The study's findings were consistent with reports in the pertinent literature concerning the negative effect of environmental exposure at work to air pollutants, thereby validating the present results. Traffic police had a higher prevalence of respiratory symptoms, such as cough and expectoration, these being similar findings to those reported by Karita in 2001 who contrasted occupational exposure to different levels of [PM.sub.10] in three police groups in Bangkok (10). It was found that the prevalence of cough (12.8%), expectoration (24.4%) and wheezing (3.8%) was higher in individuals having traffic duties, but their differences were not statistically significant given the small number of subjects in the study groups. Dyspnoea was more prevalent in the control group; this symptom had the same association in our study. Another study in Bangkok by the same authors in 2004 reported a higher prevalence of cough, expectoration, wheezing and dyspnoea in traffic-police compared to the control group and a significant association between smoking and the area where an officer was working (12). A study carried out in 2005 by Ingle in Jalga on (India) found even larger symptom prevalence than the present study, reporting that cough (40%), dyspnoea (10%) and upper respiratory tract irritation symptoms (29%) were the most frequently occurring, compared to a group of healthy workers having different PM10 exposure levels; the strength of symptom association with the highest PM10 levels (traffic-police group) was significant (OR>1) (13). Smoking was deliberately controlled by this study's design as smokers were not included; the association obtained did not relate to this factor. Our study was controlled for smoking in the analysis, a significant association only being obtained with the presence of lower respiratory tract symptoms but not each specific symptom (cough, expectoration, etc.).
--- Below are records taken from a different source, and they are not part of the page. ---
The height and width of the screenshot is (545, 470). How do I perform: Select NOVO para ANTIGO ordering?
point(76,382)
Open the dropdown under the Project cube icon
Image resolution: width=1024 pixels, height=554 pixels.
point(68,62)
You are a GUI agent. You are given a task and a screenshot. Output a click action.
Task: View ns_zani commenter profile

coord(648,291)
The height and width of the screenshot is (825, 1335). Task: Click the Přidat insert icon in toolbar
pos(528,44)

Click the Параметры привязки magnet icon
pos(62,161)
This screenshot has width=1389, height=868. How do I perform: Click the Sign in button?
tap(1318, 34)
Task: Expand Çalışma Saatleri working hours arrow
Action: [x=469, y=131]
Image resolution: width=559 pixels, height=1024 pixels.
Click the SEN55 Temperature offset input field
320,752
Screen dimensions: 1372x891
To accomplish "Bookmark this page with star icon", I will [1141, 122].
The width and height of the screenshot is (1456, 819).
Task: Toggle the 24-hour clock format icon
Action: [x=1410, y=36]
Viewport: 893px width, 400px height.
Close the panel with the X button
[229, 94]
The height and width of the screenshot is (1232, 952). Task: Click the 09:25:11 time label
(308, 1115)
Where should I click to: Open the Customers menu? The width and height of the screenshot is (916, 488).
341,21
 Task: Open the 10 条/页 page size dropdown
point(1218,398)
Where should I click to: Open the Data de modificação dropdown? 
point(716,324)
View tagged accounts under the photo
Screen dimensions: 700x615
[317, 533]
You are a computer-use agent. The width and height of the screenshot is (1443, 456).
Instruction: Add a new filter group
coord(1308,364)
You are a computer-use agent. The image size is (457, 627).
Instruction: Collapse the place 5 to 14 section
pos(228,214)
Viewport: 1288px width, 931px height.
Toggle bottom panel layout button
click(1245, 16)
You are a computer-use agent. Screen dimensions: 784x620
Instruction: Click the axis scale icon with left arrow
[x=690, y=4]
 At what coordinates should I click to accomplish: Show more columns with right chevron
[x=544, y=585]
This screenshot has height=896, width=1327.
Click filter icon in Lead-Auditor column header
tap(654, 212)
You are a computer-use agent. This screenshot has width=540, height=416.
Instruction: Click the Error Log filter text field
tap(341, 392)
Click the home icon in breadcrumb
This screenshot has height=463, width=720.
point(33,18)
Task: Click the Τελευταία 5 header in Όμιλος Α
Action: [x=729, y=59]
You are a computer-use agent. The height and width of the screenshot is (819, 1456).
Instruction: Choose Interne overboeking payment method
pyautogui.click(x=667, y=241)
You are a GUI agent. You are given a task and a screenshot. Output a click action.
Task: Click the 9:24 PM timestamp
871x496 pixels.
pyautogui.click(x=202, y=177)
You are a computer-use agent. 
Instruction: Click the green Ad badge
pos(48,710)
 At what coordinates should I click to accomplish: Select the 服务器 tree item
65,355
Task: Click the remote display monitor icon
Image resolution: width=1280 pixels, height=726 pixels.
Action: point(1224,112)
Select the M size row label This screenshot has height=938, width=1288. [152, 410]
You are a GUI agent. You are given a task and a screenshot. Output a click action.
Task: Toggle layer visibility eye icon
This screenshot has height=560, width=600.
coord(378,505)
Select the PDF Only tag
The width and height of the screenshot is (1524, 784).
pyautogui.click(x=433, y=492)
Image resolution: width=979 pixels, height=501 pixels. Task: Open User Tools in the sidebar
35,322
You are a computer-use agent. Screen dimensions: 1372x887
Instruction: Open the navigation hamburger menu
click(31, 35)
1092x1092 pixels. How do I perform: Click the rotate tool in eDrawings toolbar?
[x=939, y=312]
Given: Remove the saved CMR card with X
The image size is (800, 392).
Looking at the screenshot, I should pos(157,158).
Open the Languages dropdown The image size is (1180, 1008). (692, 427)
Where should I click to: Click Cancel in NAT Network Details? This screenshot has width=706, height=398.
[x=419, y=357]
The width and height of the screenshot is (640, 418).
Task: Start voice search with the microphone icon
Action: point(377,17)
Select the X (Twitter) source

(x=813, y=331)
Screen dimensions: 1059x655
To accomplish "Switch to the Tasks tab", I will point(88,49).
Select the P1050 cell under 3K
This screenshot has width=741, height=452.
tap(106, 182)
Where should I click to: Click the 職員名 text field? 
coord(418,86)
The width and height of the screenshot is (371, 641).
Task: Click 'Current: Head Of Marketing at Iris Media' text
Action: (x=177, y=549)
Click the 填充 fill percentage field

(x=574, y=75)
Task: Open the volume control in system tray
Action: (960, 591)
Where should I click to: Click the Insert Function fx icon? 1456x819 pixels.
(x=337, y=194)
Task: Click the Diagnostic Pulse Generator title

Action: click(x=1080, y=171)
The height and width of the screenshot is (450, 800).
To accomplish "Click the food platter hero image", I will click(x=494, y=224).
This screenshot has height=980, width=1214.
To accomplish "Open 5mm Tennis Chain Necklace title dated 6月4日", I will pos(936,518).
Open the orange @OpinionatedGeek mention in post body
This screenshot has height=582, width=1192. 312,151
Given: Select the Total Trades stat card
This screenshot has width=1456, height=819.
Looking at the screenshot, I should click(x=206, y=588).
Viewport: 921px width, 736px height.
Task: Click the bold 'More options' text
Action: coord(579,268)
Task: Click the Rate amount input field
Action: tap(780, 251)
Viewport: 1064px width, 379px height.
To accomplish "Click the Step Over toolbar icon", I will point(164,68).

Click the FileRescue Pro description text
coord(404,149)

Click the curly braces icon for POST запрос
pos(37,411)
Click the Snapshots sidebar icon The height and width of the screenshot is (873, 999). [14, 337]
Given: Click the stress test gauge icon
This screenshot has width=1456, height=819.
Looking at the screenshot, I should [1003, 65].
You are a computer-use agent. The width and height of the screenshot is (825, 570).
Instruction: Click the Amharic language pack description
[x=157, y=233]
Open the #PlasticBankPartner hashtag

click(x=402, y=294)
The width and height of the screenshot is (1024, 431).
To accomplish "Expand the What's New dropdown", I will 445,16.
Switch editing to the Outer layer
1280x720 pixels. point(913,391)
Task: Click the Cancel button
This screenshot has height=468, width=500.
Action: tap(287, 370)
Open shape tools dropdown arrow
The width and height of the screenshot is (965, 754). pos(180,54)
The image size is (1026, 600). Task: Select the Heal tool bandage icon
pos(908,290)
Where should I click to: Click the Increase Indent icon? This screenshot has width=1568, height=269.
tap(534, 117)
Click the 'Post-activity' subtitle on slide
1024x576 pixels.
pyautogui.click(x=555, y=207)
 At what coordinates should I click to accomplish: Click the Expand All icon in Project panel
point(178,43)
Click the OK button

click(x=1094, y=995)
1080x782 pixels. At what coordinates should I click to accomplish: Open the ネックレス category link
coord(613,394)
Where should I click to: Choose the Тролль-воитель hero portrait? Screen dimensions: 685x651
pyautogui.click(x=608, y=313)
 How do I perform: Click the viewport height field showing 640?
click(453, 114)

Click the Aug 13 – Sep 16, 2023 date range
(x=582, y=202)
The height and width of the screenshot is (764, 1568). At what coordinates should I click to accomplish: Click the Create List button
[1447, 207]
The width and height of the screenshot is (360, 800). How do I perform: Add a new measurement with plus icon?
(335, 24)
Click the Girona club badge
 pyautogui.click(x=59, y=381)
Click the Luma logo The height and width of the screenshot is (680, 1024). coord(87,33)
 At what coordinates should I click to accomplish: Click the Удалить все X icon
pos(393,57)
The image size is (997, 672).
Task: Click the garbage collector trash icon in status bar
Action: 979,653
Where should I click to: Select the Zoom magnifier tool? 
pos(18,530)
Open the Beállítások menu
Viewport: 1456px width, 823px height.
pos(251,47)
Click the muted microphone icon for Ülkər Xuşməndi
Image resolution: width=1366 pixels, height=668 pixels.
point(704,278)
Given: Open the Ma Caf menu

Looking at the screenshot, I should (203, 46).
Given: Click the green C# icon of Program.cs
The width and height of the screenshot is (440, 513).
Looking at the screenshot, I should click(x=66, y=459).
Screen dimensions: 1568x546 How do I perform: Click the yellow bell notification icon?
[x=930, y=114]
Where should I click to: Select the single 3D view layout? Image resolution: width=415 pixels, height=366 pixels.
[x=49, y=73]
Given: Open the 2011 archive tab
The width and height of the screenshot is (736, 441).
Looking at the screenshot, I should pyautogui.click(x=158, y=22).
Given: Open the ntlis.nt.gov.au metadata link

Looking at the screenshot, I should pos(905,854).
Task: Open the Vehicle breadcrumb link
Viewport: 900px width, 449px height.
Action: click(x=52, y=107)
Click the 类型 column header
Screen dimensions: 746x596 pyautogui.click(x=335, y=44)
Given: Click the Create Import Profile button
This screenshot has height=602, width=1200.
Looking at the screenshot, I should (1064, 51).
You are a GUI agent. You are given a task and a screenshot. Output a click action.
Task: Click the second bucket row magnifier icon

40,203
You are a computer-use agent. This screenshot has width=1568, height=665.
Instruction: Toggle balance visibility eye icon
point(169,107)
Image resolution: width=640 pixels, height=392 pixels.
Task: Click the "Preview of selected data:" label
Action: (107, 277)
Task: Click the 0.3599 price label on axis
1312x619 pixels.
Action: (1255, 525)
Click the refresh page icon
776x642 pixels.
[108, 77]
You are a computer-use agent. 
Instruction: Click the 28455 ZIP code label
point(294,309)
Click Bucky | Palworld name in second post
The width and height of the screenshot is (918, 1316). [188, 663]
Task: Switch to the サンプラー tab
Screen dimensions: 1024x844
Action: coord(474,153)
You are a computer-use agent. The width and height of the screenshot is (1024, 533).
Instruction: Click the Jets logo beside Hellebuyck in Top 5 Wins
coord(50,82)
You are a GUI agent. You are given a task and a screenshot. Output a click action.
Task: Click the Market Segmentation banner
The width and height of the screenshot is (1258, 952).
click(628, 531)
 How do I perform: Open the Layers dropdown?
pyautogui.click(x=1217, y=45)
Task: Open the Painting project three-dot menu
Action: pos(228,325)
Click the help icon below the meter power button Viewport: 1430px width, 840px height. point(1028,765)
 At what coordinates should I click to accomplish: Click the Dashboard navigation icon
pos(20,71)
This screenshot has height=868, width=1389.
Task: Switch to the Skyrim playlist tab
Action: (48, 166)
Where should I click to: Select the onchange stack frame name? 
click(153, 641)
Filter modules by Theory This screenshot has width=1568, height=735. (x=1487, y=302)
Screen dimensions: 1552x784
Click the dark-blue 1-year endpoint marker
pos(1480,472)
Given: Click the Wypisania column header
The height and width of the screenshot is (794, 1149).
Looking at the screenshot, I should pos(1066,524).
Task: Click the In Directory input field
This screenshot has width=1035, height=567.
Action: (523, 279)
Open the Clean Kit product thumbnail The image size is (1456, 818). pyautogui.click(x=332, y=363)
A study of traffic policemen in Ankara (Turkey) reported 48% smoking prevalence (higher than ours) and 53% lower respiratory tract symptom frequency, such as chest tightness, dyspnoea, cough and chronic cough in the traffic-police group (14). Thippanna conducted a study in Hyderabad (India) in 1999 involving 665 traffic-police; the study reported that respiratory symptoms were correlated with the number of years of exposure to air pollution. Individuals having at least 5 years of exposure primarily reported coughing and chest tightness. Symptoms such as allergies, respiratory distress, increased coughing and tightness appeared as age and exposure increased (more than 5 years) (15). The above was seen in our study's multivariate analysis, in which being in the traffic police and being older were significantly associated with symptoms such as cough and dyspnoea. Altered nasal signs were significantly associated with working in the traffic-police. Multivariate analysis suggested that this group had a greater risk of symptoms, such as cough, sputum production and lower respiratory tract symptoms, as well as diagnosis of upper and lower respiratory tract disorders. Such associations corroborated reports in the literature (10,12,13) and revealed that working in the traffic police created risks regarding the aforementioned symptoms. Information bias should be taken into account regarding the results of our study because some people experienced side-effects which they ignored or tried to hide such situation because they expected negative consequences regarding their career chances (16,17). This may have been reflected in the low prevalence for some respiratory symptoms in the highest exposure group. Another aspect concerned healthy-worker bias because such population was subject to a rigorous selection process (ipso facto their income) and their respiratory response physiological mechanisms were better able to adapt to a hostile work environment (18,19). It should be noted that cross-sectional studies tend to underestimate the prevalence of events, particularly regarding acute symptoms, as outcomes are evaluated during a single moment of time (16,17).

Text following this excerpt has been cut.